Morning Report: 23 December 2014

23rd December 2014 By: Admin

GBP A quiet day for the UK yesterday, with the only fresh release being the minutes of the Financial Policy Committee meeting. The FPC falls under the remit of the Bank of England, and is tasked with providing insights into the financial stability and strength of the UK economy. The major headline emanating from yesterday’s release was that confidence in the banking system is perceived to be shaky, after a spate of cyber-attacks and software failures within major financial institutions, such as the state-owned Royal Bank of Scotland. Nonetheless, the report failed to mention anything seminal relating to the wider health of the UK economy, and as a result sterling remained unchanged. This morning, at 9.30am GMT, we see the release of the latest Current Account figures for the UK, which is expected to show a net deficit of £21.1bn of the value of imports in to the UK over the value of our exports.

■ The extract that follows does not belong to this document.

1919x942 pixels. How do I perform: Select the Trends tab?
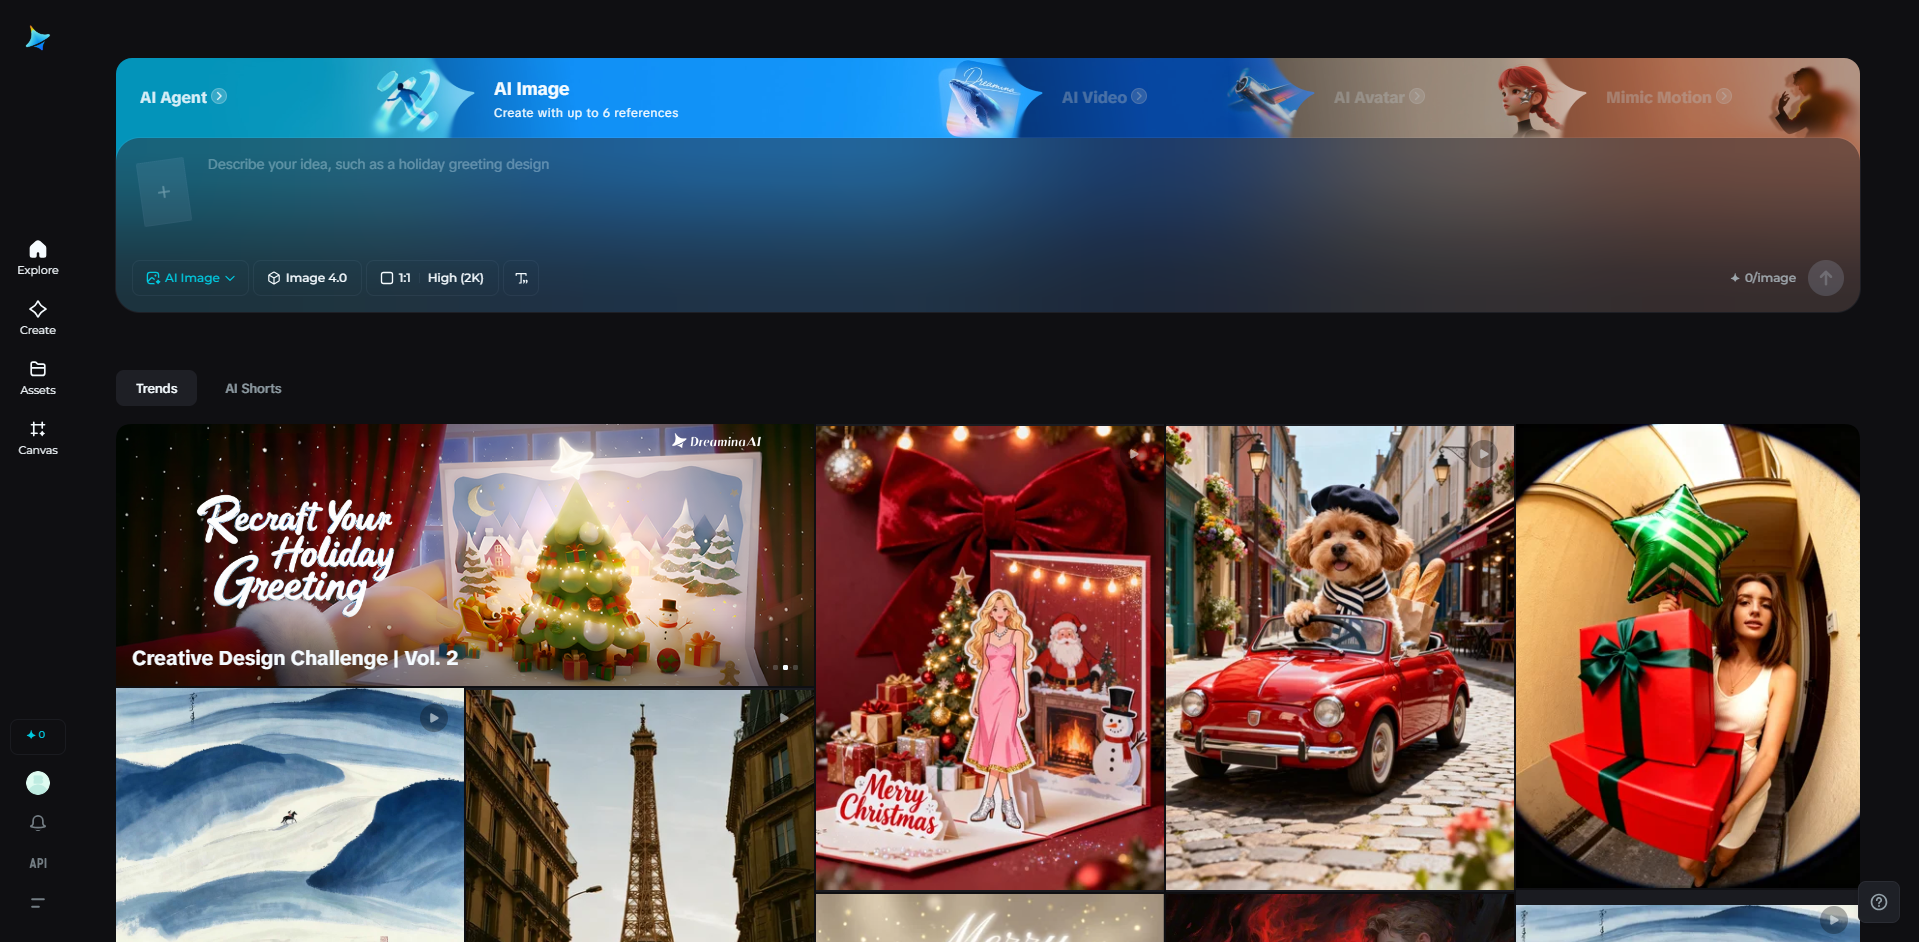coord(155,388)
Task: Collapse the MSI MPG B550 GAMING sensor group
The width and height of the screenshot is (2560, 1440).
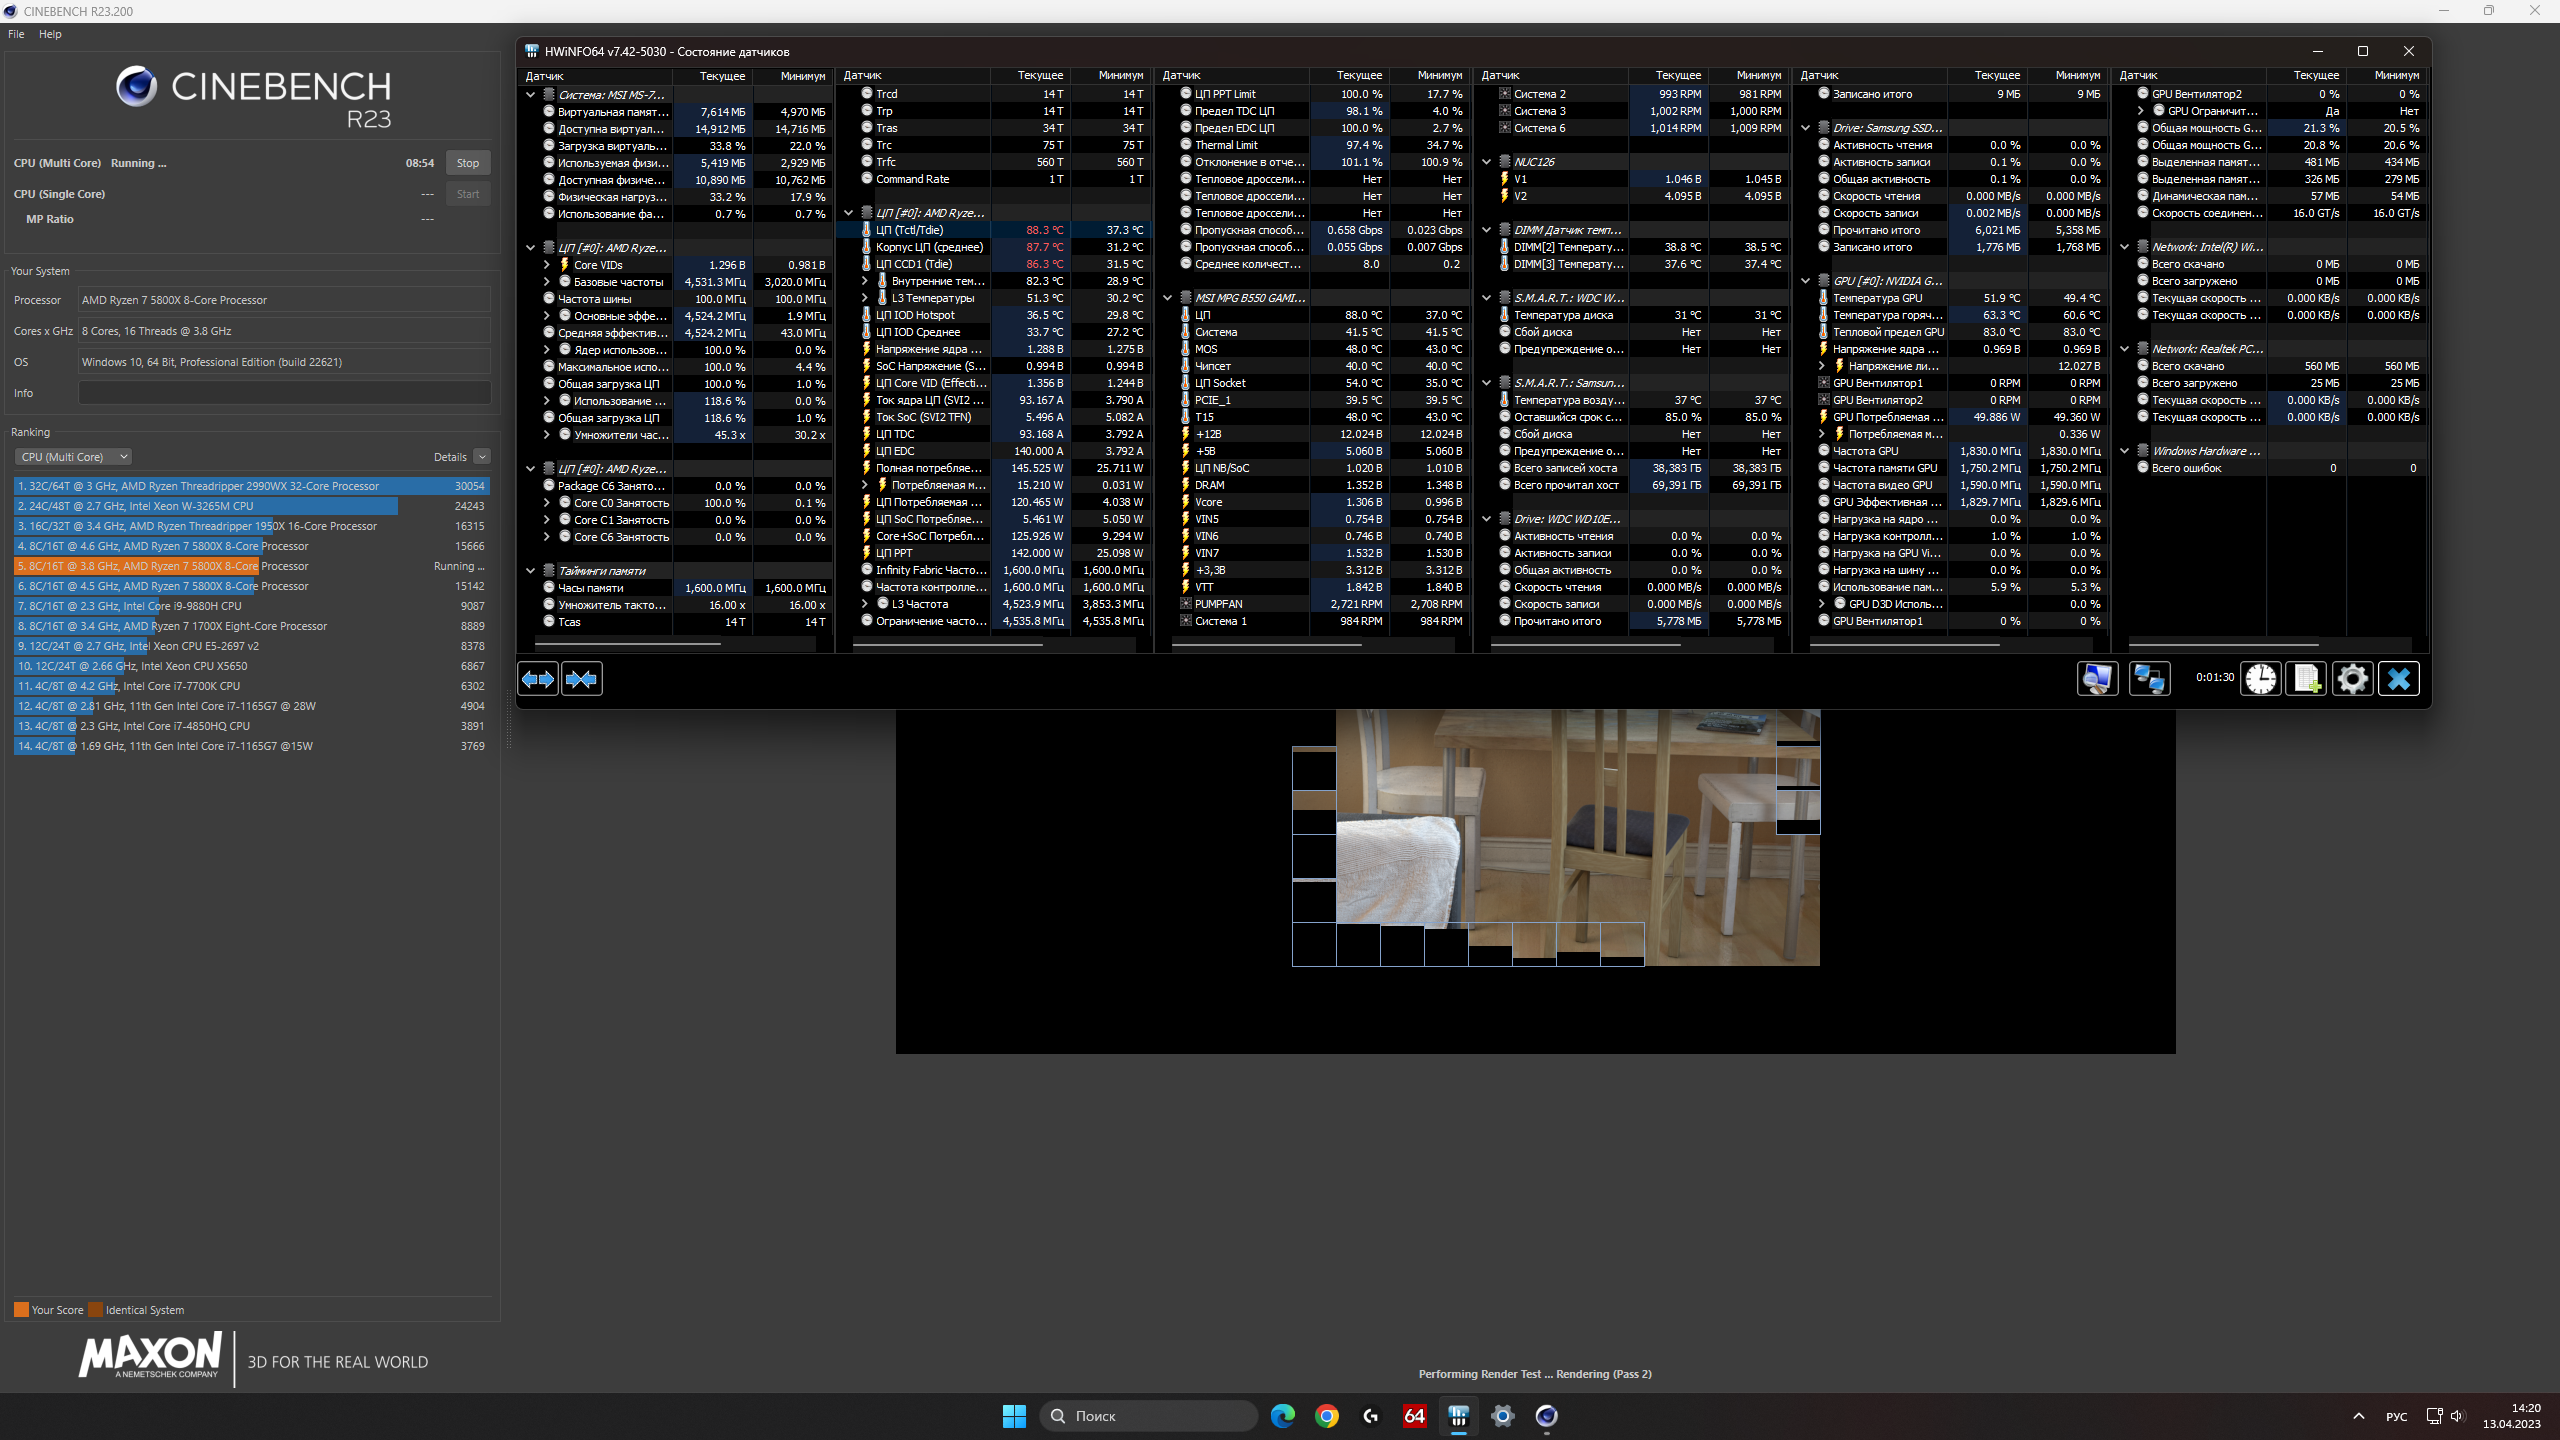Action: click(x=1167, y=298)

USD The US dollar remains well supported, despite a disappointing Existing Home Sales report yesterday afternoon. The report measures the number of residential buildings that had been sold the previous month, but after exceeding expectations for five out of the previous six months, and off the back of a one-year high reading of 5.26m last month, the number dropped fairly sharply to 4.93m. With demand falling in all regions of the country, the figures raise the spectre of an uneven economic recovery in the US, which would dampen the Federal Reserve’s enthusiasm for any early-year rate hikes. Despite this, most market participants seem to have shrugged off the significance of the news, given that housing sales tend to slow down in the winter months anyway, and so the greenback remains on the front foot in early morning trading. Final Q3 Gross Domestic Product figures for the US economy are released at 1.30pm GMT today, which will inevitably prove a mover if it departs from the 4.3% previous reading.

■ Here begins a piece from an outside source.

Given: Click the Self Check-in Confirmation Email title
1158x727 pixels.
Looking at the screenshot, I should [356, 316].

EUR Nothing to report on the euro yesterday, except to note that despite the recovery in the Russian rouble over the past seems to have had little effect in boosting confidence in the Eurozone. Europe is perceived as particularly vulnerable to the woes of the Russian economy, not only because of how directly dependent it is on Russian energy supply, but also because as an economic bloc it is responsible for over ten times the amount of trade with the pariah nation than, for example, the US. French consumer spending data this morning beat expectations, at 0.4% against a 0.2% forecast, but aside from that there is likely going to be little to report for the single currency today, either.

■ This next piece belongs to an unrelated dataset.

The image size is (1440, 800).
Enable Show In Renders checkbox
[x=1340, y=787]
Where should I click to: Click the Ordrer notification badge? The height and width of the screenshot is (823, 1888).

CAD The Canadian dollar has managed to stave off any fresh multi-year highs against the US dollar, though this may well change this afternoon. Monthly Gross Domestic Product figures are set for release from Canada at 1.30pm GMT, the same time as the US reports the final reading of their quarterly figure, and the number is expected to drop from 0.4% last month, to a meagre 0.1% for the last month. The performance of the Canadian economy has been patchy at best over recent months, and so the figure will be closely analysed.

UK news

  • FT. Britons shift spending towards luxuries: Low inflation and the supermarket price war have allowed cash-strapped Britons to redirect more of their spending towards luxuries, according to an analysis of spending data.
  • Telegraph. Job rich recovery to unlock broadest pay growth since 2006, says CBI: Confederation of British Industry says bigger rises in permanent work will pave way for stronger pay growth.
  • Telegraph. Financial services employee numbers at highest level since crisis hit: Research by TheCityUK finds that 2.1m people now work in finance and related professional services – the highest level since 2008.